EXERCISE PROMPT:
Check every line of the material for the word "computer". Copy those that have it.

START DATASET EXTRACT

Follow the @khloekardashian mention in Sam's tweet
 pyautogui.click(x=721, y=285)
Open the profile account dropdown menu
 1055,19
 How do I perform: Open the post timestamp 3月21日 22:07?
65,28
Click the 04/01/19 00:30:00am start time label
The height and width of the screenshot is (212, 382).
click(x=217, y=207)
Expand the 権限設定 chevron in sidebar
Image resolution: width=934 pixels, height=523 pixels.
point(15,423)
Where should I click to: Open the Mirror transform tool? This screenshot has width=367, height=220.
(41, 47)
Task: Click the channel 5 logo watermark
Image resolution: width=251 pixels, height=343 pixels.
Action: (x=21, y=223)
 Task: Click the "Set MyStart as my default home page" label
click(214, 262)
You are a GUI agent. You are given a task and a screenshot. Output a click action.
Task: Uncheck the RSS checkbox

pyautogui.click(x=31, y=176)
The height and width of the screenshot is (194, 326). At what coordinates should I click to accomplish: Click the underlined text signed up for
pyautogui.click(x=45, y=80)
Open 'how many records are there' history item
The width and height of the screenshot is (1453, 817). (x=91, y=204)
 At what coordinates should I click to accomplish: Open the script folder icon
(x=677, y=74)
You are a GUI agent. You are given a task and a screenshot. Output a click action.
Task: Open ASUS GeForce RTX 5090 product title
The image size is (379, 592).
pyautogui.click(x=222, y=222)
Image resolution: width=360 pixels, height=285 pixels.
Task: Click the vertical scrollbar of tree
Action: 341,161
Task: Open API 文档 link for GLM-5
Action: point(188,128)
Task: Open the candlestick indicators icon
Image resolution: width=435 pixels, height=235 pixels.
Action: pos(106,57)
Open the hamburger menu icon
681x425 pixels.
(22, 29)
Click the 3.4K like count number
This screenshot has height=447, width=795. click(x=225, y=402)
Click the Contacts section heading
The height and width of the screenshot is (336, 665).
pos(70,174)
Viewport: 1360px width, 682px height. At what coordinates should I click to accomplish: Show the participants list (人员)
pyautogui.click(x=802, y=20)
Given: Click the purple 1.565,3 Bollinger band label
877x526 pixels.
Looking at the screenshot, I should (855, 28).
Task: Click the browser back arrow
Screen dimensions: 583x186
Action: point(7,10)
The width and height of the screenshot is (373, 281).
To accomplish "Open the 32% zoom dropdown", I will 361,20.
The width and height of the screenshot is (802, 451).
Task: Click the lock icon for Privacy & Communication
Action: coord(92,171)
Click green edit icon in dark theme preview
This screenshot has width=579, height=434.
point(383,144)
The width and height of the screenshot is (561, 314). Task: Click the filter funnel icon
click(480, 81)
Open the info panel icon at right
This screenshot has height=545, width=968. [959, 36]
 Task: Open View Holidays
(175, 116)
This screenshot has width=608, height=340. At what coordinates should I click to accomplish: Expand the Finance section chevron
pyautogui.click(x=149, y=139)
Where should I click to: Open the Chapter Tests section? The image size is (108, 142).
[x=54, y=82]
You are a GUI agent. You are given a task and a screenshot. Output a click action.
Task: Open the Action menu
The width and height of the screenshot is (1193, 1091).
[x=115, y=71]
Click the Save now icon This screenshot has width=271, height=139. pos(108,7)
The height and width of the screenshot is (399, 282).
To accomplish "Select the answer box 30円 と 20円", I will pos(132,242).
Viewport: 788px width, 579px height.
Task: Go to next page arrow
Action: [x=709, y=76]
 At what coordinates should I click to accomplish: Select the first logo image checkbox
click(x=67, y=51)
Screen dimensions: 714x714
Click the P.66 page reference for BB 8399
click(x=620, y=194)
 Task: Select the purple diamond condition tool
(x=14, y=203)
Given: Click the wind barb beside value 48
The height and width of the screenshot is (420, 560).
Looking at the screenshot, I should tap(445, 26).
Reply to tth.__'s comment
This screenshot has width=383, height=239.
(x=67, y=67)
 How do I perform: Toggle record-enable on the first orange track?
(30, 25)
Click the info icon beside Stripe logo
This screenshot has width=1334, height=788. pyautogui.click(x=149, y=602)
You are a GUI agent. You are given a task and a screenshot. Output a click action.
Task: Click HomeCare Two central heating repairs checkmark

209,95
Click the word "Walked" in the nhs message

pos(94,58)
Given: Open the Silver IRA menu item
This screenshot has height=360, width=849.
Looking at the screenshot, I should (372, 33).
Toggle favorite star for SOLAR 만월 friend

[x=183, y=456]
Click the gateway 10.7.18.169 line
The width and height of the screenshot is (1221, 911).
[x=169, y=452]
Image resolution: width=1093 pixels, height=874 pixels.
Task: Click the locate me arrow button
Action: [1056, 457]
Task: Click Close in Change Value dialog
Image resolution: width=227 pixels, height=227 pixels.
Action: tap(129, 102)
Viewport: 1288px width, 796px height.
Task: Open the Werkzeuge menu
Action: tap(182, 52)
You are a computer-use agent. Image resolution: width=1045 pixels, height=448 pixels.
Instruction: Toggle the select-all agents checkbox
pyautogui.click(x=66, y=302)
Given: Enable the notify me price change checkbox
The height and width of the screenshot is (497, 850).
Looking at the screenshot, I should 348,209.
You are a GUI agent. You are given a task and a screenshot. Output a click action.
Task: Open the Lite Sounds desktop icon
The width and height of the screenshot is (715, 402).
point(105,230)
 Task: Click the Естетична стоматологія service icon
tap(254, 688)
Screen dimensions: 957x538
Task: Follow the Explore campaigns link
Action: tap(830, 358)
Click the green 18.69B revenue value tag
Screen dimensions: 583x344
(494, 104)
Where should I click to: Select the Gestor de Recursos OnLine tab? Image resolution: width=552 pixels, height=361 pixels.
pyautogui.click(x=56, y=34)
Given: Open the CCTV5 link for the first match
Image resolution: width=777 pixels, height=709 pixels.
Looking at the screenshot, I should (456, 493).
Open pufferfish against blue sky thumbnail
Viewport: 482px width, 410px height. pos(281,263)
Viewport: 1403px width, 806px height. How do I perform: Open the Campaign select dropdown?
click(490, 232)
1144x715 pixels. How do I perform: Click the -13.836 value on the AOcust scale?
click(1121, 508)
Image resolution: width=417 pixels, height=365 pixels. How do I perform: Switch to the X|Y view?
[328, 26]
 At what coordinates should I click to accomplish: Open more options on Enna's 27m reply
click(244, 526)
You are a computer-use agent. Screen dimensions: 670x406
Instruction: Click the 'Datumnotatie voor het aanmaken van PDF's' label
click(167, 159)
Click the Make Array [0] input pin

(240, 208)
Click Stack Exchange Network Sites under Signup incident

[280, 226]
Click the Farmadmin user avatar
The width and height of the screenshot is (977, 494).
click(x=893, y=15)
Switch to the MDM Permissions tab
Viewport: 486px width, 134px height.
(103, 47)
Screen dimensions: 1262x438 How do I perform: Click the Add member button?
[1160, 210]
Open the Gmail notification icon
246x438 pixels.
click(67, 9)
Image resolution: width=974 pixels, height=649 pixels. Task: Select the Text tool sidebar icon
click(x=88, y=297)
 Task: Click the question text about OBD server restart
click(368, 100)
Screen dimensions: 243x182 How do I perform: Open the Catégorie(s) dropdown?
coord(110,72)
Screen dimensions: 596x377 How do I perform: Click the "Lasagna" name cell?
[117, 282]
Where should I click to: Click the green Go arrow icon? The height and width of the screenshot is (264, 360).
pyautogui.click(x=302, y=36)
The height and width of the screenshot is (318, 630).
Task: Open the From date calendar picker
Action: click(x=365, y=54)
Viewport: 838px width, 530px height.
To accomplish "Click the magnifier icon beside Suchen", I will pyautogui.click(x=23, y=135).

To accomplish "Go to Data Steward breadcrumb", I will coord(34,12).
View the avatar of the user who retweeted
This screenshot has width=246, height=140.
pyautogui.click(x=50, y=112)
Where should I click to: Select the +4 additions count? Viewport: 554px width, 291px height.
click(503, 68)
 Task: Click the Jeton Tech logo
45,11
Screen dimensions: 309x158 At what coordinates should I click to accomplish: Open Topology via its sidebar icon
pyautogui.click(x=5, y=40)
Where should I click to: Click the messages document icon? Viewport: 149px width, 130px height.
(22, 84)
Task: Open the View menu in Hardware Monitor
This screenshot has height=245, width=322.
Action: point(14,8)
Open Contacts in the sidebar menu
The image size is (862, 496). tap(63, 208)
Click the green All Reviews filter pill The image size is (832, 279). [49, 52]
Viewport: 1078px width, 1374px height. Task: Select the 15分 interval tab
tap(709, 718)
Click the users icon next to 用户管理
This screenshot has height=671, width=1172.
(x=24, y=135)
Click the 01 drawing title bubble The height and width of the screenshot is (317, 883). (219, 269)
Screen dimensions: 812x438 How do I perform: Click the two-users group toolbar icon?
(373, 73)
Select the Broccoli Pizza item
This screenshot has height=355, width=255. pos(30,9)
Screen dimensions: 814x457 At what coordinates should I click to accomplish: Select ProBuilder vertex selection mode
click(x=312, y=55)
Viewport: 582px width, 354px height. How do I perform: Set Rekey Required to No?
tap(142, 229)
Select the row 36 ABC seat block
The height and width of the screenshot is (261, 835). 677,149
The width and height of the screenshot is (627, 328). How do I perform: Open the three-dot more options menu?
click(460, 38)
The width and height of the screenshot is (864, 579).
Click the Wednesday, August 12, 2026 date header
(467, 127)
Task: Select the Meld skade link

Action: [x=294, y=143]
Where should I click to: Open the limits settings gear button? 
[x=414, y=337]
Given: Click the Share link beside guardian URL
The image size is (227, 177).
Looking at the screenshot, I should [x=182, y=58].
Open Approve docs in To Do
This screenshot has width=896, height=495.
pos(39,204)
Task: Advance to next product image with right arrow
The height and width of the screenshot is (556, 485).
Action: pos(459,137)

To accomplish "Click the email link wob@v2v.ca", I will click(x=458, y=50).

END DATASET EXTRACT

FINAL ANSWER:
You are a computer-use agent. Image resolution: width=1045 pixels, height=448 pixels.
You are a computer-use agent. Screen dimensions: 670x406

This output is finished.